▶ Provided text
:::::

Unemployment numbers bring more bad news for Las Vegas recovery
September 3, 2011 - 12:59 am
Employers stopped adding jobs in August, an alarming setback for an economy that has struggled to grow and might be at risk of another recession.
The government also reported that the unemployment rate remained at 9.1 percent. It was the weakest jobs report since September 2010, and it portends weak job growth in Southern Nevada.
"There is no silver lining in this one," said Steve Blitz, senior economist at ITG Investment Research. "It is difficult to walk away from these numbers without the conclusion that the economy is simply grinding to a halt."
The private sector, including the leisure and hospitality industry, added jobs nationwide, said Steve Brown, director of the Center for Business and Economic Research at the University of Nevada, Las Vegas. But cuts in government jobs canceled out new hires elsewhere for a flat report overall. Brown said he expects state jobless numbers to look similar when released on Sept. 16.
Nevada's jobs base has continued to shrink year over year. The state Department of Employment, Training and Rehabilitation reported a 0.5 percent annual decline in jobs statewide in July.
"From the lows we saw during the recession, we have not seen any material gains overall, so we're continuing to climb out of a very big hole," said Brian Gordon, a principal with the Las Vegas consulting and research firm Applied Analysis. "The recovery cycle is elongated and will be measured in years and not months, so we have a lot of work to do in terms of the overall job market.''
In fact, it's not clear that Las Vegas ever emerged from recession.
Sure, there are positive signs in pockets of the local economy. Sectors including leisure and hospitality, business services, education and health care are posting job gains. Taxable sales, average daily room rates and visitor volumes have improved in recent months.
"But I'm not sure I'd say we have a recovery," Brown said. "I'd say we have the elements of a recovery. It's not something that seems to be extending to all areas of the economy, and the areas that are doing well aren't doing well enough, at least in terms of employment, to offset losses elsewhere."
Nor do local observers see a lifeline for Nevada's unemployment woes.
Recessions spurred by financial crises last longer than downturns from other causes, Brown said. The United States -- and Nevada -- could see two more years of flat job markets before hiring turns upward noticeably.
Total payrolls across the nation were unchanged in August, the first time since 1945 that the government has reported a net job change of zero.

:::::

▶ Dataset content
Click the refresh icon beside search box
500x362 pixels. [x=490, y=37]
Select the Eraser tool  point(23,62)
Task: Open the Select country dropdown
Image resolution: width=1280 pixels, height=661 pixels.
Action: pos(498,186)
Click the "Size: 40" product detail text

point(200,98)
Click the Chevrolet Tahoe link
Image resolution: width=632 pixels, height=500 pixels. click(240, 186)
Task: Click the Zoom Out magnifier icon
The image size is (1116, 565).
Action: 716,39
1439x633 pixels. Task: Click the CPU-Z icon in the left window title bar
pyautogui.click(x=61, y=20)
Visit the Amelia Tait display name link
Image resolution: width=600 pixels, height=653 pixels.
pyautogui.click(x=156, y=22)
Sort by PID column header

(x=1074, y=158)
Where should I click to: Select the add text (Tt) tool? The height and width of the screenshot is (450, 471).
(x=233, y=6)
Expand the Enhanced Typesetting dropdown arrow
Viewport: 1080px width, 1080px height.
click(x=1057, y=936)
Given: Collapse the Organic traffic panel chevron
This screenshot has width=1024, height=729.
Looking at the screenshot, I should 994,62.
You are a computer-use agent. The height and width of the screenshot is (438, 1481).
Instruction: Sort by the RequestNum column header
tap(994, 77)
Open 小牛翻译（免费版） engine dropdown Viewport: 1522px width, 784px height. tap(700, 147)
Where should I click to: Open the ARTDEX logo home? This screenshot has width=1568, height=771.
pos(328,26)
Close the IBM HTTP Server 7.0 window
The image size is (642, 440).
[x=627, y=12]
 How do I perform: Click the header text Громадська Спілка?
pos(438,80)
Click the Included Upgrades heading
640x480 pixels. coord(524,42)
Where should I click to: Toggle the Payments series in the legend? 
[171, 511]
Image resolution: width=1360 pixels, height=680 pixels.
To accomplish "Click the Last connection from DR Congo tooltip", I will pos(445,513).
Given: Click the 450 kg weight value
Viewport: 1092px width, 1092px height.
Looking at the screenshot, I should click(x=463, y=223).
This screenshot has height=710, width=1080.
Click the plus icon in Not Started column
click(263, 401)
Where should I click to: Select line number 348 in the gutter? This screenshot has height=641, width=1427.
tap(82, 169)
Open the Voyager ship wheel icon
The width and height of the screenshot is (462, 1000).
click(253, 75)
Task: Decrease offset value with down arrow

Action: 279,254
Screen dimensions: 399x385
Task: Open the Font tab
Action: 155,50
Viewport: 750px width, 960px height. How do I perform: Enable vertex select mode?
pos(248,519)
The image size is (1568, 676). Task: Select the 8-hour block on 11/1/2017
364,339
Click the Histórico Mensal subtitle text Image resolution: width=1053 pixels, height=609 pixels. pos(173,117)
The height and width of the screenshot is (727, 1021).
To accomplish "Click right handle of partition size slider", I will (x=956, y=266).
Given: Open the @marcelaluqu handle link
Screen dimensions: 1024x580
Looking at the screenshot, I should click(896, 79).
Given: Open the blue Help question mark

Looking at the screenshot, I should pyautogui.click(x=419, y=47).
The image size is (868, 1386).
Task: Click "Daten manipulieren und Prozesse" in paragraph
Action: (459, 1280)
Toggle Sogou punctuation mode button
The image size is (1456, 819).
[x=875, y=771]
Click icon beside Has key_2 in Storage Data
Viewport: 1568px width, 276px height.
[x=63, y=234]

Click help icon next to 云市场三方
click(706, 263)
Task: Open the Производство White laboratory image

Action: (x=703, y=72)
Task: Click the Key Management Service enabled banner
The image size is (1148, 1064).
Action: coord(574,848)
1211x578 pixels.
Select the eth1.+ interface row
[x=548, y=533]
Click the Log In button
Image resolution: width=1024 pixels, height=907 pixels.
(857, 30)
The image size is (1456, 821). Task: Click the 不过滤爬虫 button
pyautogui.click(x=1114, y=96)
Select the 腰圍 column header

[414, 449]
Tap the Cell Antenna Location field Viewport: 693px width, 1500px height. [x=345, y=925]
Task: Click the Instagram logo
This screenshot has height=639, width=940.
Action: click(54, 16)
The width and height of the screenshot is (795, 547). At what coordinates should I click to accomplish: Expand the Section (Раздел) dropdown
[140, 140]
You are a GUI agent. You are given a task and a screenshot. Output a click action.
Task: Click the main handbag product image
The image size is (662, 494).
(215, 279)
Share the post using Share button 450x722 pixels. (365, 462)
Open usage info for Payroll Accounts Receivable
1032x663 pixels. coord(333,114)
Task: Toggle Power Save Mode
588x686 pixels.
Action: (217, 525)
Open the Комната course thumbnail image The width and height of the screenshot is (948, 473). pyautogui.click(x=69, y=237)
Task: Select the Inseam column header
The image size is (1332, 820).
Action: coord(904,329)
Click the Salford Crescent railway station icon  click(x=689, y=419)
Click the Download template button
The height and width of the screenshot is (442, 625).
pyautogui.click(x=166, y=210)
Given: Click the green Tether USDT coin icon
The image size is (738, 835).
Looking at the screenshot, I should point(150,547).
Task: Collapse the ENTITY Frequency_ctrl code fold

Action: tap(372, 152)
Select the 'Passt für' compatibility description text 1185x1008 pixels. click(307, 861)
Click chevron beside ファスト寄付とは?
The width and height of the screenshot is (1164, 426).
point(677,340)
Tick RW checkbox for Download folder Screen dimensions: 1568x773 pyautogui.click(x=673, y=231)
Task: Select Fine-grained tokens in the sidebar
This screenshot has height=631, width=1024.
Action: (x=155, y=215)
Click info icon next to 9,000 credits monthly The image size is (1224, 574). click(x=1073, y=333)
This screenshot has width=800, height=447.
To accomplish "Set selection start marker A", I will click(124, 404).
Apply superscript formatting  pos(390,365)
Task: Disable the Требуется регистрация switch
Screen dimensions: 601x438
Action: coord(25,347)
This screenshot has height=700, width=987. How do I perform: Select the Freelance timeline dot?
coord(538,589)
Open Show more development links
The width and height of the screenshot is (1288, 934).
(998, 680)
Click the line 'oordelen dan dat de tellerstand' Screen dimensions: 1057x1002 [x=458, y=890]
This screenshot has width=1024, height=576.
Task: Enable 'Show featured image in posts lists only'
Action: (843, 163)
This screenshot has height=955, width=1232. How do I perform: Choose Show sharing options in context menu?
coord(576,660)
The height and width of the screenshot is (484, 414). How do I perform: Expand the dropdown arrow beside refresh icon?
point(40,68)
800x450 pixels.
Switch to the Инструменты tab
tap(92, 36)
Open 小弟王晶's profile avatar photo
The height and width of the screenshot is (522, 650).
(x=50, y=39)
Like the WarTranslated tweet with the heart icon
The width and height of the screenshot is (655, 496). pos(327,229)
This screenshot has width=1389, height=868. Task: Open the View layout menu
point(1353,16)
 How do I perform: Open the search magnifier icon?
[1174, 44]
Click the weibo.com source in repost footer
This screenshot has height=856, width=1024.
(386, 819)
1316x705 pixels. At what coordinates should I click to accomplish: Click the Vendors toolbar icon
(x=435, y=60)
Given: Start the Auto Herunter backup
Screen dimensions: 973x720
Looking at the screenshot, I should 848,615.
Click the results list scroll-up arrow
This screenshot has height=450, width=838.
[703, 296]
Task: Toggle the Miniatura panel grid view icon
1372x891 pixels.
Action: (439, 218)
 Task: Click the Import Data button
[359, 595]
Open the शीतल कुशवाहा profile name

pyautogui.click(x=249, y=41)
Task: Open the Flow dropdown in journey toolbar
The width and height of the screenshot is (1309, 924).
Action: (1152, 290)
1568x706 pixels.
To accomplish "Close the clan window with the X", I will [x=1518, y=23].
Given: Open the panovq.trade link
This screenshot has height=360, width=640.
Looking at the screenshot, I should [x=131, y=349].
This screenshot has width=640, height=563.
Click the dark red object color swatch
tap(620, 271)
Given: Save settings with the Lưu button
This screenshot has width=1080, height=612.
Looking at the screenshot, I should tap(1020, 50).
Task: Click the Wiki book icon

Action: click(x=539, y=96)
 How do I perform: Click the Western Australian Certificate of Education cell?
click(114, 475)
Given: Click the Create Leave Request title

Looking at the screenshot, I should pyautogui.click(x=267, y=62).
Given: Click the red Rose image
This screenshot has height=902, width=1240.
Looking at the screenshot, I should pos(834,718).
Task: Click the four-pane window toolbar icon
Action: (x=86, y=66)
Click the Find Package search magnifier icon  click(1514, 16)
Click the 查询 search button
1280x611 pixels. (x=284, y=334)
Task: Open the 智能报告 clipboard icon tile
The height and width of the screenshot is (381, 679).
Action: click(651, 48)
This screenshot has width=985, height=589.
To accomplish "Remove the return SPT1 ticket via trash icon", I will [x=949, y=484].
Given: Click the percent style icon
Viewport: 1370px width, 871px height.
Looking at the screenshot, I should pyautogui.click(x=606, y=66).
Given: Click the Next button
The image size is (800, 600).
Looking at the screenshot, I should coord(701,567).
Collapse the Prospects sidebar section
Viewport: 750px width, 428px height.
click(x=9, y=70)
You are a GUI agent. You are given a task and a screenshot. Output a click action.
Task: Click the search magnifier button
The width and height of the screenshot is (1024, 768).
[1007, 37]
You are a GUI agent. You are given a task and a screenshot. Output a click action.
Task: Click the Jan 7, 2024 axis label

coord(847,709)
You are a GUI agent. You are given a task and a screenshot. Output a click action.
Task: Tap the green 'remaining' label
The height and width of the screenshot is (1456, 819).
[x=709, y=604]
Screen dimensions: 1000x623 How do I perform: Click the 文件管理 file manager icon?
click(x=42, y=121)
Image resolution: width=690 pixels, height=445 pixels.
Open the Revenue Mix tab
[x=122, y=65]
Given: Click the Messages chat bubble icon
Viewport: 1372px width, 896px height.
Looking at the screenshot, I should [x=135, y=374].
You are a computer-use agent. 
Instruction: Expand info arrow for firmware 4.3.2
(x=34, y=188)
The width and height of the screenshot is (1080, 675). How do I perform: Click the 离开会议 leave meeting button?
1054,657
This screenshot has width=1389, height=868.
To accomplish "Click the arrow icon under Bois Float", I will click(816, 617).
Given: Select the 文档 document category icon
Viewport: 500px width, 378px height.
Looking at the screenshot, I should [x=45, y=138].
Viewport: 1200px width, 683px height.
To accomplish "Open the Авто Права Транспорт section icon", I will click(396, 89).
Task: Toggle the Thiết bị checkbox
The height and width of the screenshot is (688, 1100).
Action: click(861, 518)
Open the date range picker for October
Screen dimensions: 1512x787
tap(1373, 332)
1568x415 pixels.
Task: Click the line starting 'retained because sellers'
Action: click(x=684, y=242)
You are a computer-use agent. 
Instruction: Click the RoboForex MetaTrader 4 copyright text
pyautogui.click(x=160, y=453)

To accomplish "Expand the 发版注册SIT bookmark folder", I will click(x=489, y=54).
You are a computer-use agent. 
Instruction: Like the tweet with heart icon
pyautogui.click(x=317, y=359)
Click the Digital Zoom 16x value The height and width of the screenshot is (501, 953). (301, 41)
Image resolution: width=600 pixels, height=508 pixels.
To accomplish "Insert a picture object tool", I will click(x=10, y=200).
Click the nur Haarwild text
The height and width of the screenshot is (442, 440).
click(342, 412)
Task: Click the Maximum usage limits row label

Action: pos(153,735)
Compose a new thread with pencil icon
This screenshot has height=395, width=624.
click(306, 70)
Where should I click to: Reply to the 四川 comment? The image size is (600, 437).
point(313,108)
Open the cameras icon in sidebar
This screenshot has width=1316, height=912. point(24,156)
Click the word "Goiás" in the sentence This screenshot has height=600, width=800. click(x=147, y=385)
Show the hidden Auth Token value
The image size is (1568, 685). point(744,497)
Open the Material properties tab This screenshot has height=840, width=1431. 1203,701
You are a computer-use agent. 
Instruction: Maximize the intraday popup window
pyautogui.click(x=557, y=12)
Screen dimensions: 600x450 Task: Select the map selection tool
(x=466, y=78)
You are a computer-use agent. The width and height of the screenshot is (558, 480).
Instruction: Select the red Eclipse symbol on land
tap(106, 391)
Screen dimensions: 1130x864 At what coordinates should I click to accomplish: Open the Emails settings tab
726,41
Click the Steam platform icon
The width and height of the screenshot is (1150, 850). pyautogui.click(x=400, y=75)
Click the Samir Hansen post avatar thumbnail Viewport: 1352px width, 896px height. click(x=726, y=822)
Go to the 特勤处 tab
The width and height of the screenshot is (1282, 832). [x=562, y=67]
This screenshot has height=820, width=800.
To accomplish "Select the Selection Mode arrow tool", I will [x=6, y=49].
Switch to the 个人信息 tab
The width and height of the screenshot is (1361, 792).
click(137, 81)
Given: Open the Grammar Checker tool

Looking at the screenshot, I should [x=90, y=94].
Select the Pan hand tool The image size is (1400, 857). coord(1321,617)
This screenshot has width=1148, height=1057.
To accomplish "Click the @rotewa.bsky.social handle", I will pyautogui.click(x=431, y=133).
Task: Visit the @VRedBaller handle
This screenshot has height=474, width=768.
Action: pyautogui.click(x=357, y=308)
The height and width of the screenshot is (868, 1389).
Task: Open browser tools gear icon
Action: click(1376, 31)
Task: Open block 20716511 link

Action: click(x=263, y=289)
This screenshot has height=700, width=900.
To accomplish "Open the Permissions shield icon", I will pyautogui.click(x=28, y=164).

:::::

▶ Tasks for this exercise
A. According to the Las Vegas unemployment article, why was the August jobs report flat overall? Answer in one to three sentences.
B. In the Las Vegas unemployment article, on what date does Steve Brown expect state jobless numbers to be released?
C. Continue the Las Vegas unemployment article, starting after its final paragraph.
The items are unrelated to the Las Vegas unemployment article.

▶ Answers to this exercise
A. The private sector, including leisure and hospitality, added jobs nationwide. Cuts in government jobs canceled out those new hires, so the report was flat overall.

B. Sept. 16.

C.
Fears that the United States will slip back into recession have been rising since the government reported that the economy barely grew in the first half of the year. Consumer and business confidence has been sapped by the political standoff over the federal debt limit, a downgrade in the U.S. government's credit rating and a debt crisis in Europe.
Brown said he doesn't expect a double-dip recession. He predicted that the nation's economy would expand fairly quickly in the fourth quarter. That would be good news for Las Vegas, where the tourism sector has managed to expand throughout 2011 despite a stalled national economy, Brown said.
Stronger tourism will only help so much, as jobs in construction and the public sector keep sliding, Gordon said.
"Performance measures within the (leisure and hospitality) sector are up, and the sector is reporting job growth," he said. "The ripple effect of those investments will ultimately pay dividends for Southern Nevada. But diversification of the employment base, which is a much longer-term prospect, will be required to expand the economy in other areas."
National job growth was sputtering before it stalled last month. The economy produced an average 166,000 a month in the first quarter, 105,000 a month in the second quarter and 28,000 a month in the third quarter, said John Silvia, chief economist at Wells Fargo.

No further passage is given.